* [Extract provided]

# # # #

Another Round at the Say When: Reservation Dogs

John Michael Glionna
8 min readSep 3, 2021

A journalist moves to the small town of McDermitt, on the Oregon-Nevada line, to learn about why the high school football team never wins, and about the townsfolk who cheer them on, no matter what.

One in a series.

The roosters are still crowing as Lorraine fires up yellow school bus №113, ready for yet another semester of making her tribal reservation rounds, picking up kids, keeping an eye out for the stray animals that need taking in.

It’s the first day of classes at the McDermitt Unified School District, here on the Oregon-Nevada line and, at age 73, the veteran driver moves a little slower every year.

“Am I ready for this?” she asks, before answering her own question.

“No.”

For years, Lorraine has driven a 40-mile loop around the McDermitt Paiute Shoshone Reservation, located just outside of town. She collects her children along rural tarmac where cows and horses throw up roadblocks along a vista of set-back homesteads and the abandoned cars and houses that comprise a life of rural poverty.

Every time she stops and a child climbs on board, the gray-haired grandmother of 11 issues the same sing-song greeting.

“Good morning!”

The sleepy-eyed kids are quiet. In the afternoon, this same bus, with these same students, will become a raucous, sugar-fueled energy party.

Through it all, Lorraine is scanning the surrounding high desert, because she’s here to collect more than just her little ones. She also seeks out the strays — the neglected dogs and cats that probably wouldn’t otherwise survive for long out here.

# # # #

* [Stored dataset items]
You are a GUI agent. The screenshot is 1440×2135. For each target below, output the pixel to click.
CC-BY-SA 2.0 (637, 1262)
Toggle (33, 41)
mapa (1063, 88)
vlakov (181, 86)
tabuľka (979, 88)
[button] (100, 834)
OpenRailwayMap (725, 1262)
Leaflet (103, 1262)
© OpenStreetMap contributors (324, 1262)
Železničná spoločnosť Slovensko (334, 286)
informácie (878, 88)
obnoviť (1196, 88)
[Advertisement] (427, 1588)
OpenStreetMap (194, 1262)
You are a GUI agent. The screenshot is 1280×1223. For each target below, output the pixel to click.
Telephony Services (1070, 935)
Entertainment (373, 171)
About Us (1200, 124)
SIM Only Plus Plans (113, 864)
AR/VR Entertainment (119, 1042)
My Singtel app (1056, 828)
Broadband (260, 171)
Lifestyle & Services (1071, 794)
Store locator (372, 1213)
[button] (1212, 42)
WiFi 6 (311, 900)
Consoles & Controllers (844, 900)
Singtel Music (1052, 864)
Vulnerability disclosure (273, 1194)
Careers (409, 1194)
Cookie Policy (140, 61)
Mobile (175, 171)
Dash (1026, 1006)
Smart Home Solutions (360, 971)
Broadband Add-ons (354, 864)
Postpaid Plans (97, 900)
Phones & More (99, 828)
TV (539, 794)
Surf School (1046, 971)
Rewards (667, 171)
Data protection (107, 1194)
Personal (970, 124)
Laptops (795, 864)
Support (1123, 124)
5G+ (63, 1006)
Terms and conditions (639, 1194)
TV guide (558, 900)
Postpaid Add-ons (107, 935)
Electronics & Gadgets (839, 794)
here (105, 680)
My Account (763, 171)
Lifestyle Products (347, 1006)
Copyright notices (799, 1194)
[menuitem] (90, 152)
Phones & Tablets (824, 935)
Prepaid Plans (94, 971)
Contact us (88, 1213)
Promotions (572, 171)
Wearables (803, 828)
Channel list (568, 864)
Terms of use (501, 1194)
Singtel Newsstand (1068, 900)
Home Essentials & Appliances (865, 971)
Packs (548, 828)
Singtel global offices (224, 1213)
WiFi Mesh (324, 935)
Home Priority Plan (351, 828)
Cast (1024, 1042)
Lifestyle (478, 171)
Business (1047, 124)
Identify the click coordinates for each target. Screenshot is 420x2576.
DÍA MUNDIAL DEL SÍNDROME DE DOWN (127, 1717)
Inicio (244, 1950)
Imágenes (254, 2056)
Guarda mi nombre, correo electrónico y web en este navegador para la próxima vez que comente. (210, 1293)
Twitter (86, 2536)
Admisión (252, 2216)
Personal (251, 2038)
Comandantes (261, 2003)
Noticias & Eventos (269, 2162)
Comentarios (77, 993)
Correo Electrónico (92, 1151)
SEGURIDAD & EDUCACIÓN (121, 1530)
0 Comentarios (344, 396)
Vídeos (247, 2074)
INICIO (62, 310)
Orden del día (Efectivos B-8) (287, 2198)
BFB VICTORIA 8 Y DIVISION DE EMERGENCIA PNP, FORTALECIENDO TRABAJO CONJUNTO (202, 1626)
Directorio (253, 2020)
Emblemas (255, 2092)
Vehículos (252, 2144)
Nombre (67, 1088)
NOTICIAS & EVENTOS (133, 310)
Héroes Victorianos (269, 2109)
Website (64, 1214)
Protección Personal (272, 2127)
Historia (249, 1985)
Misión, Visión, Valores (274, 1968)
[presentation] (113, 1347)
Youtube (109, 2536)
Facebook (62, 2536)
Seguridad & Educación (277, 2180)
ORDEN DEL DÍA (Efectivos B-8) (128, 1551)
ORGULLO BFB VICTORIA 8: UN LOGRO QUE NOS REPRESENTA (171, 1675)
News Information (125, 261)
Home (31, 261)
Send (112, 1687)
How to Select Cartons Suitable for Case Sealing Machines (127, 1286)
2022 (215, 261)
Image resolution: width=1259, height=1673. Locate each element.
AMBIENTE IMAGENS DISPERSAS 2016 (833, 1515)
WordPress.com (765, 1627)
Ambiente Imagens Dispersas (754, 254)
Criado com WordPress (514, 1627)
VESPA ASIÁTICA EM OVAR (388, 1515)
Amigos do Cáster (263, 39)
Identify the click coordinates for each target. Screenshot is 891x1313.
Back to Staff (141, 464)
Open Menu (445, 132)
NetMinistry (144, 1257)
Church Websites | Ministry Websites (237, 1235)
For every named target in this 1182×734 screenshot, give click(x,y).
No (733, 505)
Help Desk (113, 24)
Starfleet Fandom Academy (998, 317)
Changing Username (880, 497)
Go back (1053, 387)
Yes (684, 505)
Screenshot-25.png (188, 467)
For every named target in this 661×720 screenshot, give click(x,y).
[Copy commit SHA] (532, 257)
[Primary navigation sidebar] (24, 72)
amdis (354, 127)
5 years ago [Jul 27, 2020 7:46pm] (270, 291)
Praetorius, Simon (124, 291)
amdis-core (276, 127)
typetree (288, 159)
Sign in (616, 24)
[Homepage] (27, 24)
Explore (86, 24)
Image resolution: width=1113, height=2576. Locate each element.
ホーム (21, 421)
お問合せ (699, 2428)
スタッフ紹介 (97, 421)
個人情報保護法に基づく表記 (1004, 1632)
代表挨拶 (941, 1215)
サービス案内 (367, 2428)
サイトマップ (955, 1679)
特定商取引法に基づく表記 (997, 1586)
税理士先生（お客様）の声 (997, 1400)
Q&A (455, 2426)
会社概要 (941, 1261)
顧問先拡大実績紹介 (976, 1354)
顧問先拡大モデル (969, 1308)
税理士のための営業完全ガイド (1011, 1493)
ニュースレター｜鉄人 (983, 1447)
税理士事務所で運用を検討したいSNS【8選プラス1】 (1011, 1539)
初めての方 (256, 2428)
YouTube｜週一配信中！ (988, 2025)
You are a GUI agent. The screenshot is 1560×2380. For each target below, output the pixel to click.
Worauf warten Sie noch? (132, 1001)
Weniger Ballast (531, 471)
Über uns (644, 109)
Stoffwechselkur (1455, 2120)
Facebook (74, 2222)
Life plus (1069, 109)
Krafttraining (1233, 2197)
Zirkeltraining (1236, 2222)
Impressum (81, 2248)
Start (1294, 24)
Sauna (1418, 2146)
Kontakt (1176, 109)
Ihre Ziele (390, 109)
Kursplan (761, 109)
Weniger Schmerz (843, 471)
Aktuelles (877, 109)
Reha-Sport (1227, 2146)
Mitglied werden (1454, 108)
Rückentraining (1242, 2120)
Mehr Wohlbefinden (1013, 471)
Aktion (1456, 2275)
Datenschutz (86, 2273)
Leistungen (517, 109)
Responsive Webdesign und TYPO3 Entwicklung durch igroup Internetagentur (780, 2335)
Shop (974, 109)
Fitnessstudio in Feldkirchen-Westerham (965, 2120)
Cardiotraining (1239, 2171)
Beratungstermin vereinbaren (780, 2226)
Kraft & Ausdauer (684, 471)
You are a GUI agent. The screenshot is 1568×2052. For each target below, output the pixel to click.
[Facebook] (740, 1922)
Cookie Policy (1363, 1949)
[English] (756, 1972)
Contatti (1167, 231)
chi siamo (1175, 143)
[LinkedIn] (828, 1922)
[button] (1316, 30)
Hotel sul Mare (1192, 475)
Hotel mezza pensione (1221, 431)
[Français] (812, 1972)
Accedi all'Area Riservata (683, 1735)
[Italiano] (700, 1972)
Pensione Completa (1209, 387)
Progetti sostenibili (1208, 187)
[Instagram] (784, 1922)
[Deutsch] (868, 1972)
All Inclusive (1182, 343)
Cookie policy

# # # #

* [Aim of the task] Continue the McDermitt school bus article from where it stops, carrying on from Lorraine scanning the high desert for strays.

* [Answer area]
In America’s small towns, on its farms and ranches, life can be cheap for former pets and feral litters of kittens and puppies left on their own.

The long arm of PETA and the Humane Society often doesn’t reach this far out, and frustrated folks around McDermitt have run down dogs on the road, and shot them on sight if they wander onto their properties.

It can also be tough on the Rez.

Lorraine can’t remember how many animals she has rescued over the years. Right now, she has four dogs at home, two of them former Rez dogs. There’s Tater, Mac, Shuggie and Tickie, who hops around on three legs.

There’s also a passel of cats of all colors and sizes she just can’t see go hungry.

“Hell, she’s got a herd of 20 or 30 cats out back,” Lorraine’s stalwart husband, Junior, says one morning over coffee in a living room were big dogs clamor over one another like restless convicts in the prison yard.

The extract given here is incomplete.